(Pixel coordinate grounding data)
^^^^

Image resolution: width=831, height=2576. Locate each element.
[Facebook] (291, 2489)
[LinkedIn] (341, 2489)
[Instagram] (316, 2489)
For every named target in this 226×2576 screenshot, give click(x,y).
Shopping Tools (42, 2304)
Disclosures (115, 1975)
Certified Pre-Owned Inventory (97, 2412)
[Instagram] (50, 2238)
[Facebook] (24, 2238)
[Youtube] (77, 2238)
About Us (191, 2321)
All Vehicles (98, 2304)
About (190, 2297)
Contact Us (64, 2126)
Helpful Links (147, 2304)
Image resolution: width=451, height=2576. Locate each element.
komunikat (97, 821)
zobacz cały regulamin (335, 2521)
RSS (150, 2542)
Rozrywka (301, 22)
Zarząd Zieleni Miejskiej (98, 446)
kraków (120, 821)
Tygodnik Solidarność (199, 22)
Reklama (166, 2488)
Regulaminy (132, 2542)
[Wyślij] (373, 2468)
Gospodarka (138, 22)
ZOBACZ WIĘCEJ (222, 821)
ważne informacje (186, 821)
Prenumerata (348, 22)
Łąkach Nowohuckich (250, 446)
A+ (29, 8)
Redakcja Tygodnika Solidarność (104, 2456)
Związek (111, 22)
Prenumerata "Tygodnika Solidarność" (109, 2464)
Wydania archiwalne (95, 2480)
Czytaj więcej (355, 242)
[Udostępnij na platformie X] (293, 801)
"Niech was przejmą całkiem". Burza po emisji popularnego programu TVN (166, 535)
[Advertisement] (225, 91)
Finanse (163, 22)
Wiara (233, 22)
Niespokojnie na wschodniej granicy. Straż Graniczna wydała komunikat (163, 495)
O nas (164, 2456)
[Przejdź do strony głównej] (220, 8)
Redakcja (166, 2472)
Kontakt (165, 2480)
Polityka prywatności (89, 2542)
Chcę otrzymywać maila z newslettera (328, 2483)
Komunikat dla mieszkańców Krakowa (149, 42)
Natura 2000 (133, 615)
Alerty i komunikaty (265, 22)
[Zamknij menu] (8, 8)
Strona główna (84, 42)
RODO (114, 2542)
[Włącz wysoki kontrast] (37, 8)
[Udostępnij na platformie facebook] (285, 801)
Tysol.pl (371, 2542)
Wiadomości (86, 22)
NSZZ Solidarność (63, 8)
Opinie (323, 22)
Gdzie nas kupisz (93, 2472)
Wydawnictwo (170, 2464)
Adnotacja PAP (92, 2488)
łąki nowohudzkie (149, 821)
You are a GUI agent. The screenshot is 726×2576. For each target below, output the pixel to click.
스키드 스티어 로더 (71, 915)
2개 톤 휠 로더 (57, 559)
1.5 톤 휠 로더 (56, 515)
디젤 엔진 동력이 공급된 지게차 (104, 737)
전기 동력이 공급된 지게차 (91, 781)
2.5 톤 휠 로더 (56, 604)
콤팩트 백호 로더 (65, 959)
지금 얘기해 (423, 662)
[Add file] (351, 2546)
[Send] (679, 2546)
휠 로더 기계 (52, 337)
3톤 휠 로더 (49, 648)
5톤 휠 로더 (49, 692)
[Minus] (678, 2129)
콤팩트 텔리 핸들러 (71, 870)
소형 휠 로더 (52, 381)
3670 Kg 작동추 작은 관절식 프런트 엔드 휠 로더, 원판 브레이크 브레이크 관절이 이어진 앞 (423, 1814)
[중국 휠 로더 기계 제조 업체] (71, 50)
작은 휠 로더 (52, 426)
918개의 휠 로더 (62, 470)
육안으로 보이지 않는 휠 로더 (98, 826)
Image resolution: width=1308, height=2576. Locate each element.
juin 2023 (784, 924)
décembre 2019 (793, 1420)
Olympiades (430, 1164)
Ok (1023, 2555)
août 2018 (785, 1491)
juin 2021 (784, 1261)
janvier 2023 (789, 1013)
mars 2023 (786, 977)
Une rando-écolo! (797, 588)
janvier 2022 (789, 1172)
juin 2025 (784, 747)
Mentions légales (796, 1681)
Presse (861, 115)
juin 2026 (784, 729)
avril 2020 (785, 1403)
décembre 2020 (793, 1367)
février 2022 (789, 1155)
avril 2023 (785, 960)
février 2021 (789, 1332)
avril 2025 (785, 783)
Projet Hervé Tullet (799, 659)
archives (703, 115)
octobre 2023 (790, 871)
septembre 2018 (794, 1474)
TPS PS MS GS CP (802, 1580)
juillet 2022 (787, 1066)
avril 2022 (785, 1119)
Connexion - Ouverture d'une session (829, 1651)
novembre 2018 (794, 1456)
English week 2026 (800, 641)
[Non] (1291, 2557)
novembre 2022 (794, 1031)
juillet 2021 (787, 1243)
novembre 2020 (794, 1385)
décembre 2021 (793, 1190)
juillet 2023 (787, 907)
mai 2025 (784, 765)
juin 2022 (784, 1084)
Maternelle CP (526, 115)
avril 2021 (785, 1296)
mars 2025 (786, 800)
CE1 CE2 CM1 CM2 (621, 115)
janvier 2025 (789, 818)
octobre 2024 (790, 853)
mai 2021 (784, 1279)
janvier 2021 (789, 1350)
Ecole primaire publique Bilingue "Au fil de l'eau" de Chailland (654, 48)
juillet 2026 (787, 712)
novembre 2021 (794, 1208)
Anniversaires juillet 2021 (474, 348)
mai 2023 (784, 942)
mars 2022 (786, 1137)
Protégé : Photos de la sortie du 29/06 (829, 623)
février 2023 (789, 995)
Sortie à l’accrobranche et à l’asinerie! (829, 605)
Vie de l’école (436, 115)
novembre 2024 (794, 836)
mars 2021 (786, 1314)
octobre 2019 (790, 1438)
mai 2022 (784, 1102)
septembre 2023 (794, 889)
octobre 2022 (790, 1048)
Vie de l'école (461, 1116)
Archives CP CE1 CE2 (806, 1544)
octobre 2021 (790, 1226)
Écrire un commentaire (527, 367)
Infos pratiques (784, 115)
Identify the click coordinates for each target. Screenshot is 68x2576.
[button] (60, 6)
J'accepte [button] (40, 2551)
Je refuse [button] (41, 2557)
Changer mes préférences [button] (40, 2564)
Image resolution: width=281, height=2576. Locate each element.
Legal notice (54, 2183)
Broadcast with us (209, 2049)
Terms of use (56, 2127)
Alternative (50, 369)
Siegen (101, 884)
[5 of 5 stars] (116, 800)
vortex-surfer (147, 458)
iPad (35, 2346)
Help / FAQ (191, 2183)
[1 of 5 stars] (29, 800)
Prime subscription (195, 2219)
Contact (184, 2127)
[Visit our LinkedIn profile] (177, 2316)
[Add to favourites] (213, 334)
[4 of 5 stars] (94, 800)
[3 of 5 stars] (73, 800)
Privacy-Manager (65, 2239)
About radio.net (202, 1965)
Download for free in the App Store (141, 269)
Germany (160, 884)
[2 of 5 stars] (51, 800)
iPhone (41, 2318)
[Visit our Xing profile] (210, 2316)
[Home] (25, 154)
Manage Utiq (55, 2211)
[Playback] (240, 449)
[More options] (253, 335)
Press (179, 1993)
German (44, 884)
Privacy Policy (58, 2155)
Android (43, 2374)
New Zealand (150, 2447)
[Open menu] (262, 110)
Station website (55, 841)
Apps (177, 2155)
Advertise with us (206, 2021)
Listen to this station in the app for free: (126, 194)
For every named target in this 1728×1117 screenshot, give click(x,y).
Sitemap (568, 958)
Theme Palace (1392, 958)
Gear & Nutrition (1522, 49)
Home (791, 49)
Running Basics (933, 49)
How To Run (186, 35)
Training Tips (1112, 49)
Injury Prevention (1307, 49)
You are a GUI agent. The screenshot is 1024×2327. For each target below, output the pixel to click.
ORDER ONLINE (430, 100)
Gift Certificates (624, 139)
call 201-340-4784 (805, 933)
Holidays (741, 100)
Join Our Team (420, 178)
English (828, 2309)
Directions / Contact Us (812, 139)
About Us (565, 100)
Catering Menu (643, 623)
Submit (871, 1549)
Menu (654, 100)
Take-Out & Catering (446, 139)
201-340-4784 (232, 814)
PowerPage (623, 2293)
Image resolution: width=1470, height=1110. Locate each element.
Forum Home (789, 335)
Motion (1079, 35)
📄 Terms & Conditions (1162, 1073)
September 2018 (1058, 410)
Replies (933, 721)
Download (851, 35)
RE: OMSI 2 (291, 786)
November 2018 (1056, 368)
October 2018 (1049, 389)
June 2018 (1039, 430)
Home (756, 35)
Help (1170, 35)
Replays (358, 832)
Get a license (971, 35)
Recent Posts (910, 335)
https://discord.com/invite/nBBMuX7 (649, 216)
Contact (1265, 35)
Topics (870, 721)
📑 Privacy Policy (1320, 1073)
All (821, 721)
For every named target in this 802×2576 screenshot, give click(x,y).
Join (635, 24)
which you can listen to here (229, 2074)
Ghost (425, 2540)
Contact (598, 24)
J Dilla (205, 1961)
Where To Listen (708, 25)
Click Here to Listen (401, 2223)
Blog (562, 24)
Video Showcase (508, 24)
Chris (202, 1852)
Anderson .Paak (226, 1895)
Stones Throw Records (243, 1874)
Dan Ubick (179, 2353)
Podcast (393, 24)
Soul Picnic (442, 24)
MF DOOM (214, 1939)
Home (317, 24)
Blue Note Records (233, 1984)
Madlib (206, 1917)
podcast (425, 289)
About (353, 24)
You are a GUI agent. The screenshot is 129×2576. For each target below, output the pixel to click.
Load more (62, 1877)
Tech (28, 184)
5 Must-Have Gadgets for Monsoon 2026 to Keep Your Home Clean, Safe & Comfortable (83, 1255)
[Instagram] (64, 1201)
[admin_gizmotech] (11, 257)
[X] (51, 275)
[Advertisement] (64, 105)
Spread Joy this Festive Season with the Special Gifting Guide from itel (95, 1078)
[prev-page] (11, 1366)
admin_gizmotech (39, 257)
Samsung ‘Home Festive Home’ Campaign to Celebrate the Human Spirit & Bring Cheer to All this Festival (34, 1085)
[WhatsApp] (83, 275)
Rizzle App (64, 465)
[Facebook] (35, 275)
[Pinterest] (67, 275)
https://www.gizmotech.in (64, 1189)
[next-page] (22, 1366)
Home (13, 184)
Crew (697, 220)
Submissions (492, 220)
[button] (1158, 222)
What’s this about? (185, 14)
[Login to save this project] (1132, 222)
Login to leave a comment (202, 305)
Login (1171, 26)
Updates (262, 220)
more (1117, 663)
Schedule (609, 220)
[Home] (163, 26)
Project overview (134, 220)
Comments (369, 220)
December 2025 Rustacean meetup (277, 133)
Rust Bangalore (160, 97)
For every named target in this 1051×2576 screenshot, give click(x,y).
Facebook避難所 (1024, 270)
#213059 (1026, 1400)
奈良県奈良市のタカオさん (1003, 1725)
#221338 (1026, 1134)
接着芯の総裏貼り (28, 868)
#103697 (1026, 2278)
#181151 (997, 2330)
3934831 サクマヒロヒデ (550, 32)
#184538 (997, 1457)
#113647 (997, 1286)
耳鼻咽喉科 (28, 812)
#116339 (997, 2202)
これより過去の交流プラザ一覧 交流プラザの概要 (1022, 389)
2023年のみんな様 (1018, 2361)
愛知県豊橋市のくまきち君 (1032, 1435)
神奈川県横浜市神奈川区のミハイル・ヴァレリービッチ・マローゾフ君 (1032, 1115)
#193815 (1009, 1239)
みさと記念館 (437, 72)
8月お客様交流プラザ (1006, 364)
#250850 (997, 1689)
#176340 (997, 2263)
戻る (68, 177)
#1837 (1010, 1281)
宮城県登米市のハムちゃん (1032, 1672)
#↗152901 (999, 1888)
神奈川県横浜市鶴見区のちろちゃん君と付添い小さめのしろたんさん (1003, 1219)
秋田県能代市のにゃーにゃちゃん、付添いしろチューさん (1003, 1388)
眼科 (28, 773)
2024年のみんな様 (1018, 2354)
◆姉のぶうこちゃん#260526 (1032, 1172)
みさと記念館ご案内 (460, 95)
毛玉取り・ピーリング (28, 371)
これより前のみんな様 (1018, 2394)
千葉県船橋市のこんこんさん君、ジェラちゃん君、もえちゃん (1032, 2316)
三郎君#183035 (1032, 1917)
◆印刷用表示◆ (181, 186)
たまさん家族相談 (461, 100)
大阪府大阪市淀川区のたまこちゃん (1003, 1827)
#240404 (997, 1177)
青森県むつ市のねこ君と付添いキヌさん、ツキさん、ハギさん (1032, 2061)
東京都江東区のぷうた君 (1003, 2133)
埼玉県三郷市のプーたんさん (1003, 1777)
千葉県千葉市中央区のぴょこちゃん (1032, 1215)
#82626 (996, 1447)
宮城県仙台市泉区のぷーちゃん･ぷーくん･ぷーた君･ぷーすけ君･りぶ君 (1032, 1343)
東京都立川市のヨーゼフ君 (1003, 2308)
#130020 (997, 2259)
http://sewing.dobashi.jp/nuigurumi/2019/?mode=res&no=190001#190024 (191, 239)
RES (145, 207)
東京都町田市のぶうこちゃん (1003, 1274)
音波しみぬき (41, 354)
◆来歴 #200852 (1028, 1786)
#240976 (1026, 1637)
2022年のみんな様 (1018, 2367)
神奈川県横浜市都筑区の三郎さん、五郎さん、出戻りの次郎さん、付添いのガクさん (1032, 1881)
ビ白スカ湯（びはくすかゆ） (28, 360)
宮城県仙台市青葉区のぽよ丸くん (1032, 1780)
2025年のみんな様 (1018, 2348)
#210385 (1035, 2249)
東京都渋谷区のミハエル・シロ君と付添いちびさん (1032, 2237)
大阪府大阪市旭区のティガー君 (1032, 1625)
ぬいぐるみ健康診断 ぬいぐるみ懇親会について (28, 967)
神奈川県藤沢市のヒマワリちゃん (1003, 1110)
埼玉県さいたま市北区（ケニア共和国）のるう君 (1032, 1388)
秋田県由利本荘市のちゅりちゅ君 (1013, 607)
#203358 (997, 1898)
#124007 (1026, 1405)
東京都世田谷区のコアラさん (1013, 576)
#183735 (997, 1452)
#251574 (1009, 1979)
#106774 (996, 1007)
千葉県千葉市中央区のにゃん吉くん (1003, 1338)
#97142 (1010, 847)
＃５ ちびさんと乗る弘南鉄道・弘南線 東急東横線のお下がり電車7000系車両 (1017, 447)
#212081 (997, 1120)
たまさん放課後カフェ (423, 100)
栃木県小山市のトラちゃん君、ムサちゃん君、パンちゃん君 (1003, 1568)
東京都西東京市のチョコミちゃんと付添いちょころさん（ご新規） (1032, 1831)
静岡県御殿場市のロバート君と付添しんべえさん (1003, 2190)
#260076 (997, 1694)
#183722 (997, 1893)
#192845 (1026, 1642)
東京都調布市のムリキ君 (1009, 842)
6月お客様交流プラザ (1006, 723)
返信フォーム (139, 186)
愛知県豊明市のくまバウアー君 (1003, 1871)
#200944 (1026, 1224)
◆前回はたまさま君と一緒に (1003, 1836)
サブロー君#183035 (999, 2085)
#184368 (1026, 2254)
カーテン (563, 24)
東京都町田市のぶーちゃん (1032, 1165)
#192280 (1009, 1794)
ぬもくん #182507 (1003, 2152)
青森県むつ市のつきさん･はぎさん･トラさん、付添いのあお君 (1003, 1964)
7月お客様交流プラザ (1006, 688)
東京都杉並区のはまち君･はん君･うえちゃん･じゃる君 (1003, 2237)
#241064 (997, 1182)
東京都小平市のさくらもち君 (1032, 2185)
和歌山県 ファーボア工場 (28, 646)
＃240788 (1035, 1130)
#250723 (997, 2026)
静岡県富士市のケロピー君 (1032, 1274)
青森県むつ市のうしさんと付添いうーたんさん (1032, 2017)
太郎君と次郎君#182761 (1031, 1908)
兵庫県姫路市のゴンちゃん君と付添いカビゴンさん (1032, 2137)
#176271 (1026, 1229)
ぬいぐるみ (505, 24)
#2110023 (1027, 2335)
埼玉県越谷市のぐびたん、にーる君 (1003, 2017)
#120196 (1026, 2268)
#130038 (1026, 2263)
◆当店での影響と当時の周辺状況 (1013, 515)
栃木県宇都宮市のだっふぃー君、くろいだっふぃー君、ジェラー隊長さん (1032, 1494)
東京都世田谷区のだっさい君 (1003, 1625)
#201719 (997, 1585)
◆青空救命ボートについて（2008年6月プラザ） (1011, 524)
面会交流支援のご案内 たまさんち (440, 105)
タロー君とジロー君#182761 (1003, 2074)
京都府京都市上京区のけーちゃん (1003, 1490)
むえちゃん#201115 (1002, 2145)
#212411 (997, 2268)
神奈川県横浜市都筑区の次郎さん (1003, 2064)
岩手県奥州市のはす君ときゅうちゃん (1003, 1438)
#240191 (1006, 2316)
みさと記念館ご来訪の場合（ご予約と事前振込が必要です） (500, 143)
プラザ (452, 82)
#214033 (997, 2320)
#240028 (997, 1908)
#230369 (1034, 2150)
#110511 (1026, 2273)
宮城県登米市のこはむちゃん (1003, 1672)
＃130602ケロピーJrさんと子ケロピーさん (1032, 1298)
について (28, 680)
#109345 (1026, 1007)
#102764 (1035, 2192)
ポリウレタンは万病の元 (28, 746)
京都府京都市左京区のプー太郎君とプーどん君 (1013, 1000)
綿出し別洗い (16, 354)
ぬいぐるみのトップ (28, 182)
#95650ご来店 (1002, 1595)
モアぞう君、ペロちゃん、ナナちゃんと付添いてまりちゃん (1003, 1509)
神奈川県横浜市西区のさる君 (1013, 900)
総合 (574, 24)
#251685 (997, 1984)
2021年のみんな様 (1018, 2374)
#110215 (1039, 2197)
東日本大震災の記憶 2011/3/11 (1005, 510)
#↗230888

^^^^

## TASK ITEM
Give back exactly the lines from the beginning of the records through the line containing "[Udostępnij na platformie facebook]", and only those.

## SOLVED EXERCISE
Image resolution: width=831, height=2576. Locate each element.
[Facebook] (291, 2489)
[LinkedIn] (341, 2489)
[Instagram] (316, 2489)
For every named target in this 226×2576 screenshot, give click(x,y).
Shopping Tools (42, 2304)
Disclosures (115, 1975)
Certified Pre-Owned Inventory (97, 2412)
[Instagram] (50, 2238)
[Facebook] (24, 2238)
[Youtube] (77, 2238)
About Us (191, 2321)
All Vehicles (98, 2304)
About (190, 2297)
Contact Us (64, 2126)
Helpful Links (147, 2304)
Image resolution: width=451, height=2576. Locate each element.
komunikat (97, 821)
zobacz cały regulamin (335, 2521)
RSS (150, 2542)
Rozrywka (301, 22)
Zarząd Zieleni Miejskiej (98, 446)
kraków (120, 821)
Tygodnik Solidarność (199, 22)
Reklama (166, 2488)
Regulaminy (132, 2542)
[Wyślij] (373, 2468)
Gospodarka (138, 22)
ZOBACZ WIĘCEJ (222, 821)
ważne informacje (186, 821)
Prenumerata (348, 22)
Łąkach Nowohuckich (250, 446)
A+ (29, 8)
Redakcja Tygodnika Solidarność (104, 2456)
Związek (111, 22)
Prenumerata "Tygodnika Solidarność" (109, 2464)
Wydania archiwalne (95, 2480)
Czytaj więcej (355, 242)
[Udostępnij na platformie X] (293, 801)
"Niech was przejmą całkiem". Burza po emisji popularnego programu TVN (166, 535)
[Advertisement] (225, 91)
Finanse (163, 22)
Wiara (233, 22)
Niespokojnie na wschodniej granicy. Straż Graniczna wydała komunikat (163, 495)
O nas (164, 2456)
[Przejdź do strony głównej] (220, 8)
Redakcja (166, 2472)
Kontakt (165, 2480)
Polityka prywatności (89, 2542)
Chcę otrzymywać maila z newslettera (328, 2483)
Komunikat dla mieszkańców Krakowa (149, 42)
Natura 2000 (133, 615)
Alerty i komunikaty (265, 22)
[Zamknij menu] (8, 8)
Strona główna (84, 42)
RODO (114, 2542)
[Włącz wysoki kontrast] (37, 8)
[Udostępnij na platformie facebook] (285, 801)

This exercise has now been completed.